Problem statement
Report every line below that contains the word "Open", copying each such line in full.

Pointing records for screenshots and web pages
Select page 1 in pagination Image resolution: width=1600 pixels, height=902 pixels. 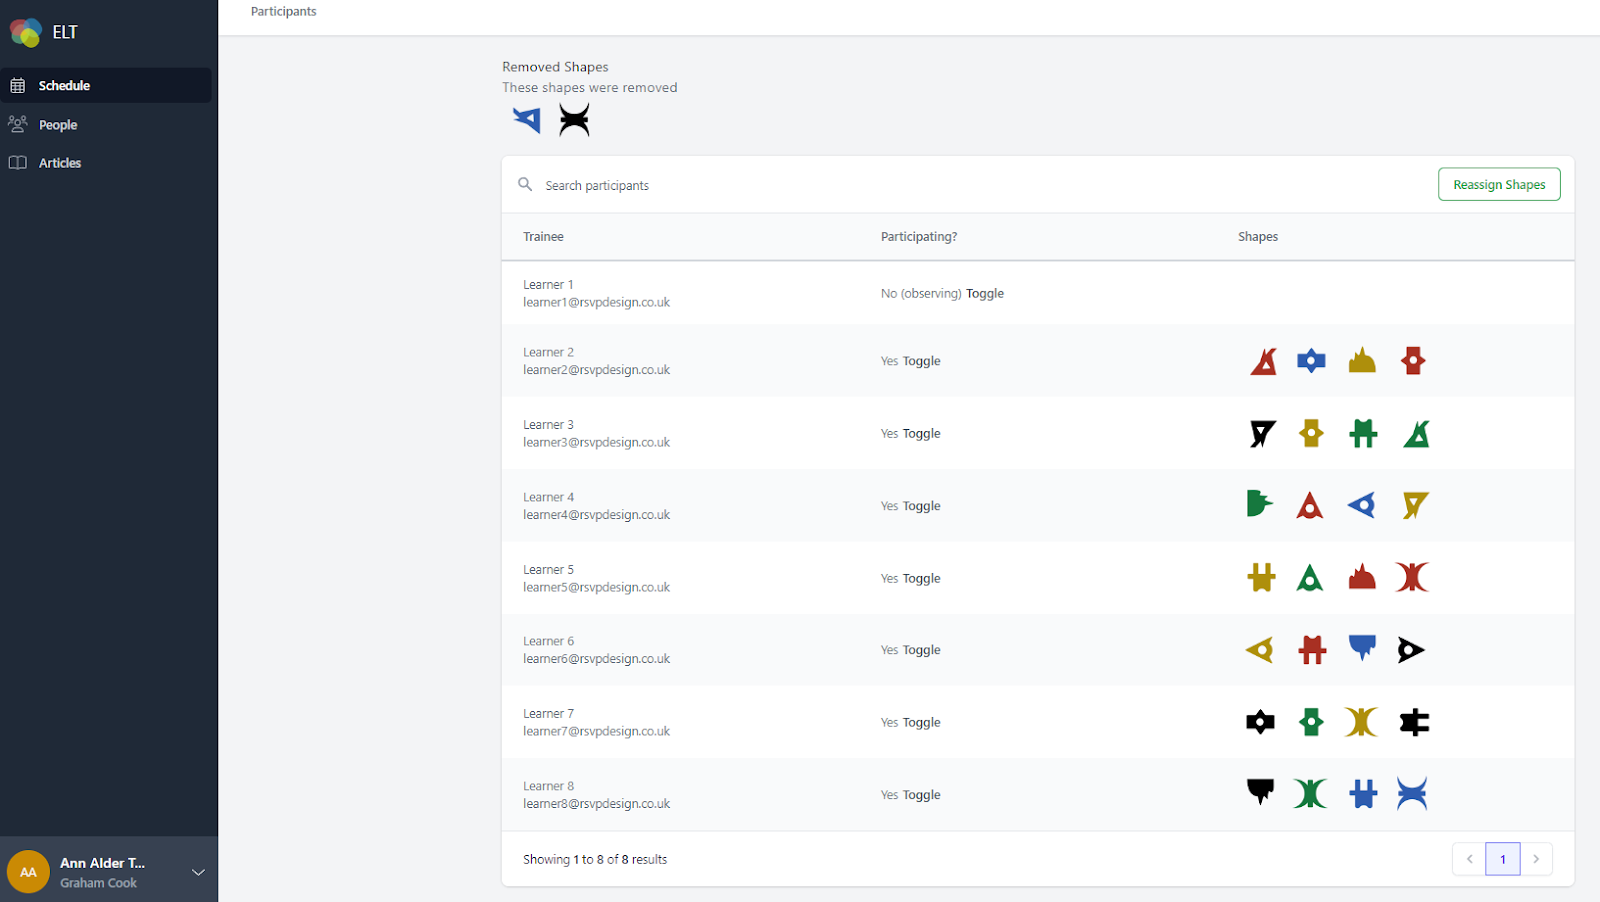click(1502, 859)
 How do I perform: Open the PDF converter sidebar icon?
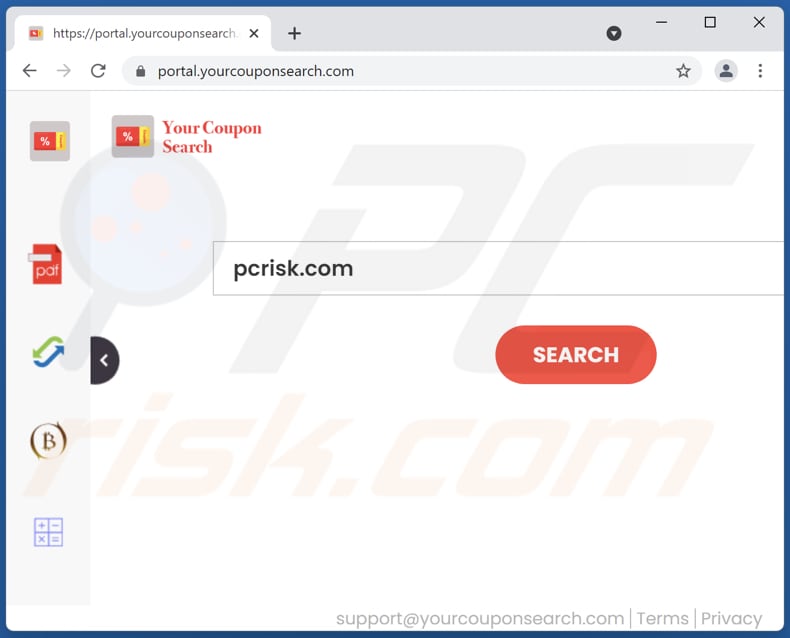pos(46,264)
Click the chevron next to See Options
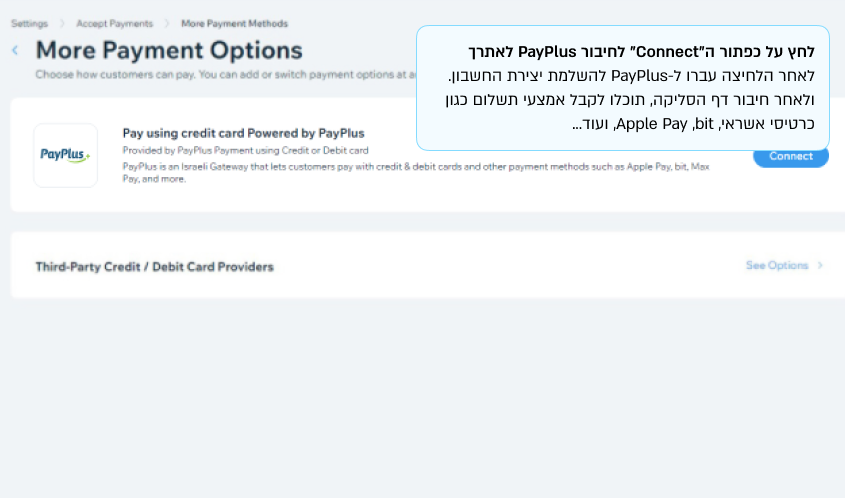The image size is (845, 498). click(x=820, y=266)
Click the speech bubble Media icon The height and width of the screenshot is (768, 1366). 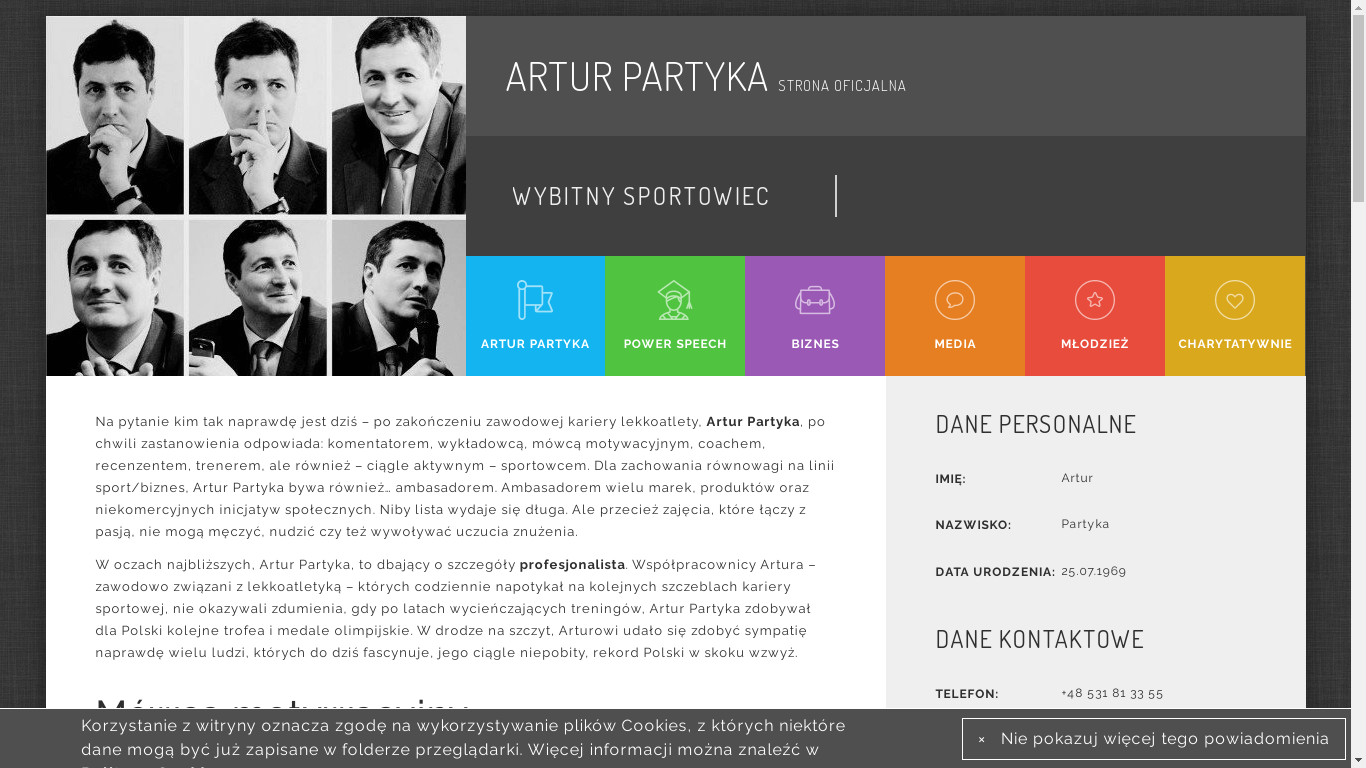pos(955,300)
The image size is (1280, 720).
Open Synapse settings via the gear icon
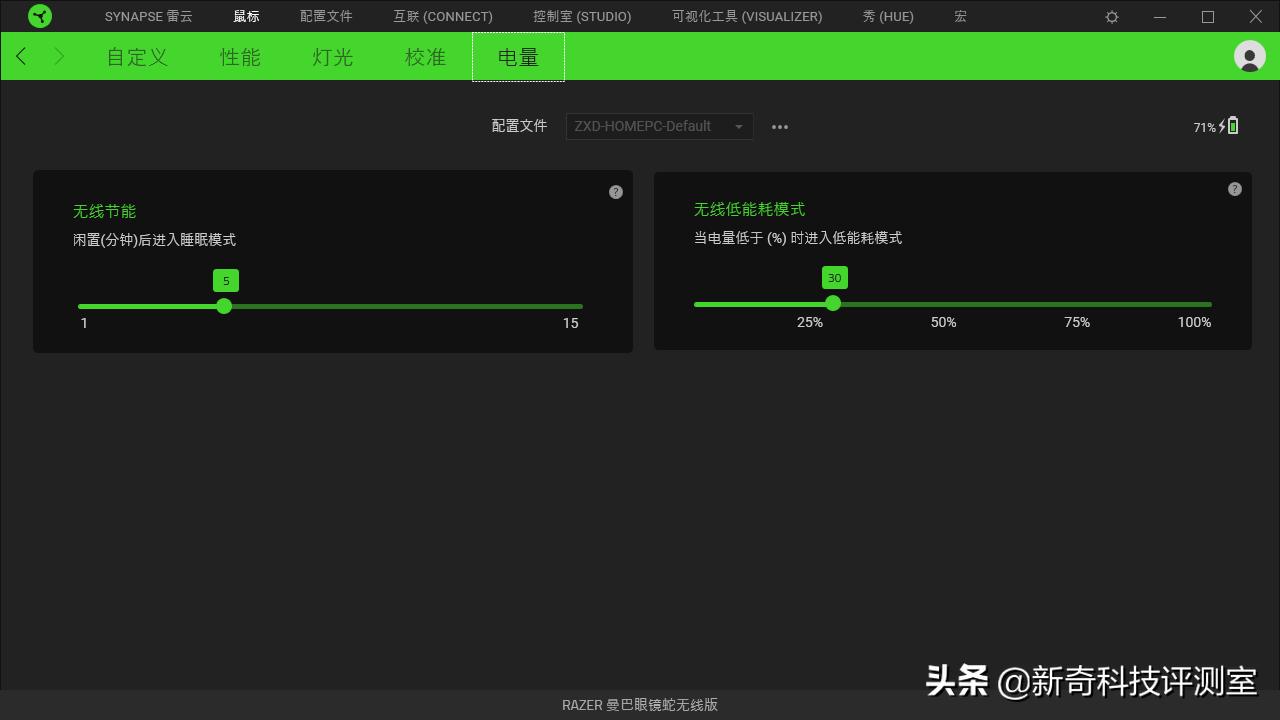click(x=1111, y=16)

Correct result
 How do I perform: Open the PDF converter sidebar icon?
Open Synapse settings via the gear icon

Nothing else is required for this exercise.